--- START ---

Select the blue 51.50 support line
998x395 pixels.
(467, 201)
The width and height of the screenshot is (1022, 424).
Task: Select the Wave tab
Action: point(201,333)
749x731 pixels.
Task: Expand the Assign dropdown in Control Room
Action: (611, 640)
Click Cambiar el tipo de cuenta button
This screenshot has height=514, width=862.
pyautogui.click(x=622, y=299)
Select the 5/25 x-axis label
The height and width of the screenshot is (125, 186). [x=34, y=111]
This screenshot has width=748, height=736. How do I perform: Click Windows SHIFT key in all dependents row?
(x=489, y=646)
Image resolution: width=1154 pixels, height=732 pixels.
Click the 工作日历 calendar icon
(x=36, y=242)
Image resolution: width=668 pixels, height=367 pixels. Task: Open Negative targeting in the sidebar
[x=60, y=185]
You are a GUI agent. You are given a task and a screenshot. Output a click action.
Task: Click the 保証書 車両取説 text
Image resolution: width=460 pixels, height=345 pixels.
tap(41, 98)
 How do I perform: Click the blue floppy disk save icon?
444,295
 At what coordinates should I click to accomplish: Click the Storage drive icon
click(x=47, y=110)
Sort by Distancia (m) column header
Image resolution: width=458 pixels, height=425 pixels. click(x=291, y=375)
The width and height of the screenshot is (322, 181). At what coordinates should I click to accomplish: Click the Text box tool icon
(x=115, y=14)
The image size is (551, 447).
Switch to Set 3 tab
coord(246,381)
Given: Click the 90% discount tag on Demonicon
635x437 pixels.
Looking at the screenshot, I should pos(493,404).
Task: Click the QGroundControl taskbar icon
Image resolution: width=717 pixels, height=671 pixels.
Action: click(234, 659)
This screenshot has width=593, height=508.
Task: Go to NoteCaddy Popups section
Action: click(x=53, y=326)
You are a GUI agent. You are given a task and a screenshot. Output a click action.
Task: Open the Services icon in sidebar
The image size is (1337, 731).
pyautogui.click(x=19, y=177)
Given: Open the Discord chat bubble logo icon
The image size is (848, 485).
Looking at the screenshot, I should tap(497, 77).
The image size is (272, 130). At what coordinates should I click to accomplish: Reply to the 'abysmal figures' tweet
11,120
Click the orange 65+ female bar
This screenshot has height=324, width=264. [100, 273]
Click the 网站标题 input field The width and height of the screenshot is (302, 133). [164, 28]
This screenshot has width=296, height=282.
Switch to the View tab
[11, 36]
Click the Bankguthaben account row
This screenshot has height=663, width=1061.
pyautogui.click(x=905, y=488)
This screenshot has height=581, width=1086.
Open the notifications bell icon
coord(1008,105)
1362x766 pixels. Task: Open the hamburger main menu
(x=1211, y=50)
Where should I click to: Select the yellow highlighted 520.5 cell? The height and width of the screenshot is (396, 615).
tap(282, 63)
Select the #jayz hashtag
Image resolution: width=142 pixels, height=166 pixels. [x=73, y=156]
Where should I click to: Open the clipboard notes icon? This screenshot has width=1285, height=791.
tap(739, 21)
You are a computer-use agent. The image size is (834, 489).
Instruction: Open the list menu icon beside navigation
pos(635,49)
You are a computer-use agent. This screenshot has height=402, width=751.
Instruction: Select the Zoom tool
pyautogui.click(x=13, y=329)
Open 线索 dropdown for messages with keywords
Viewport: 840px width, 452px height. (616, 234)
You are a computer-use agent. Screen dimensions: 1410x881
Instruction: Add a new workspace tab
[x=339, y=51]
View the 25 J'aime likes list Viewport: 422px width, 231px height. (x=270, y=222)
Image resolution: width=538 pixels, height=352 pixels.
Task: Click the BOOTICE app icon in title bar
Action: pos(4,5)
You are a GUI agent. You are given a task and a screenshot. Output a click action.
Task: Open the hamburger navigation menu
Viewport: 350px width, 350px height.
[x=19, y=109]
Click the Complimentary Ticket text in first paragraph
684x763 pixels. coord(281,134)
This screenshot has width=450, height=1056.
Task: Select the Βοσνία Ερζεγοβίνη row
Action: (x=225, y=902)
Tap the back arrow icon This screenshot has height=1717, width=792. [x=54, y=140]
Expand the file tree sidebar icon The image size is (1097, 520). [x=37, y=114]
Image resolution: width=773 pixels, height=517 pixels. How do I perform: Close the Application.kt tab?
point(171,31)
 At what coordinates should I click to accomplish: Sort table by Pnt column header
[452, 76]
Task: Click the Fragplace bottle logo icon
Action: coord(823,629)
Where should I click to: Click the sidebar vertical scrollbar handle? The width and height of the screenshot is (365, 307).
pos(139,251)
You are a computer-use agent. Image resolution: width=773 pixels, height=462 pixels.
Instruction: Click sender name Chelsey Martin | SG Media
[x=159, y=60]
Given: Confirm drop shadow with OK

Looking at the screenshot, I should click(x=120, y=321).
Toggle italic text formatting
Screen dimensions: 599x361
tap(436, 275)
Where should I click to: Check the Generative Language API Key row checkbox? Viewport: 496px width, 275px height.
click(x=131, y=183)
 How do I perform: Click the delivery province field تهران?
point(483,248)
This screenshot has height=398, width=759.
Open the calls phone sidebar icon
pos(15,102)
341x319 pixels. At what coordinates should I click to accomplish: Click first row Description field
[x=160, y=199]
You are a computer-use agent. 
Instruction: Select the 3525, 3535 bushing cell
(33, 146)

--- END ---

- What is expected -
Restate each record word for word.

- Result of the exercise -
Select the blue 51.50 support line
998x395 pixels.
(467, 201)
The width and height of the screenshot is (1022, 424).
Task: Select the Wave tab
Action: point(201,333)
749x731 pixels.
Task: Expand the Assign dropdown in Control Room
Action: (611, 640)
Click Cambiar el tipo de cuenta button
This screenshot has height=514, width=862.
pyautogui.click(x=622, y=299)
Select the 5/25 x-axis label
The height and width of the screenshot is (125, 186). [x=34, y=111]
This screenshot has width=748, height=736. How do I perform: Click Windows SHIFT key in all dependents row?
(x=489, y=646)
Image resolution: width=1154 pixels, height=732 pixels.
Click the 工作日历 calendar icon
(x=36, y=242)
Image resolution: width=668 pixels, height=367 pixels. Task: Open Negative targeting in the sidebar
[x=60, y=185]
You are a GUI agent. You are given a task and a screenshot. Output a click action.
Task: Click the 保証書 車両取説 text
Image resolution: width=460 pixels, height=345 pixels.
tap(41, 98)
 How do I perform: Click the blue floppy disk save icon?
444,295
 At what coordinates should I click to accomplish: Click the Storage drive icon
click(x=47, y=110)
Sort by Distancia (m) column header
Image resolution: width=458 pixels, height=425 pixels. click(x=291, y=375)
The width and height of the screenshot is (322, 181). At what coordinates should I click to accomplish: Click the Text box tool icon
(x=115, y=14)
The image size is (551, 447).
Switch to Set 3 tab
coord(246,381)
Given: Click the 90% discount tag on Demonicon
635x437 pixels.
Looking at the screenshot, I should pos(493,404).
Task: Click the QGroundControl taskbar icon
Image resolution: width=717 pixels, height=671 pixels.
Action: click(234, 659)
This screenshot has width=593, height=508.
Task: Go to NoteCaddy Popups section
Action: click(x=53, y=326)
You are a GUI agent. You are given a task and a screenshot. Output a click action.
Task: Open the Services icon in sidebar
The image size is (1337, 731).
pyautogui.click(x=19, y=177)
Given: Open the Discord chat bubble logo icon
The image size is (848, 485).
Looking at the screenshot, I should tap(497, 77).
The image size is (272, 130). At what coordinates should I click to accomplish: Reply to the 'abysmal figures' tweet
11,120
Click the orange 65+ female bar
This screenshot has height=324, width=264. [100, 273]
Click the 网站标题 input field The width and height of the screenshot is (302, 133). [164, 28]
This screenshot has width=296, height=282.
Switch to the View tab
[11, 36]
Click the Bankguthaben account row
This screenshot has height=663, width=1061.
pyautogui.click(x=905, y=488)
This screenshot has height=581, width=1086.
Open the notifications bell icon
coord(1008,105)
1362x766 pixels. Task: Open the hamburger main menu
(x=1211, y=50)
Where should I click to: Select the yellow highlighted 520.5 cell? The height and width of the screenshot is (396, 615).
tap(282, 63)
Select the #jayz hashtag
Image resolution: width=142 pixels, height=166 pixels. [x=73, y=156]
Where should I click to: Open the clipboard notes icon? This screenshot has width=1285, height=791.
tap(739, 21)
You are a computer-use agent. The image size is (834, 489).
Instruction: Open the list menu icon beside navigation
pos(635,49)
You are a computer-use agent. This screenshot has height=402, width=751.
Instruction: Select the Zoom tool
pyautogui.click(x=13, y=329)
Open 线索 dropdown for messages with keywords
Viewport: 840px width, 452px height. (616, 234)
You are a computer-use agent. Screen dimensions: 1410x881
Instruction: Add a new workspace tab
[x=339, y=51]
View the 25 J'aime likes list Viewport: 422px width, 231px height. (x=270, y=222)
Image resolution: width=538 pixels, height=352 pixels.
Task: Click the BOOTICE app icon in title bar
Action: pos(4,5)
You are a GUI agent. You are given a task and a screenshot. Output a click action.
Task: Open the hamburger navigation menu
Viewport: 350px width, 350px height.
[x=19, y=109]
Click the Complimentary Ticket text in first paragraph
684x763 pixels. coord(281,134)
This screenshot has width=450, height=1056.
Task: Select the Βοσνία Ερζεγοβίνη row
Action: (x=225, y=902)
Tap the back arrow icon This screenshot has height=1717, width=792. [x=54, y=140]
Expand the file tree sidebar icon The image size is (1097, 520). [x=37, y=114]
Image resolution: width=773 pixels, height=517 pixels. How do I perform: Close the Application.kt tab?
point(171,31)
 At what coordinates should I click to accomplish: Sort table by Pnt column header
[452, 76]
Task: Click the Fragplace bottle logo icon
Action: coord(823,629)
Where should I click to: Click the sidebar vertical scrollbar handle? The width and height of the screenshot is (365, 307).
pos(139,251)
You are a computer-use agent. Image resolution: width=773 pixels, height=462 pixels.
Instruction: Click sender name Chelsey Martin | SG Media
[x=159, y=60]
Given: Confirm drop shadow with OK

Looking at the screenshot, I should click(x=120, y=321).
Toggle italic text formatting
Screen dimensions: 599x361
tap(436, 275)
Where should I click to: Check the Generative Language API Key row checkbox? Viewport: 496px width, 275px height.
click(x=131, y=183)
 How do I perform: Click the delivery province field تهران?
point(483,248)
This screenshot has height=398, width=759.
Open the calls phone sidebar icon
pos(15,102)
341x319 pixels. At what coordinates should I click to accomplish: Click first row Description field
[x=160, y=199]
You are a computer-use agent. 
Instruction: Select the 3525, 3535 bushing cell
(33, 146)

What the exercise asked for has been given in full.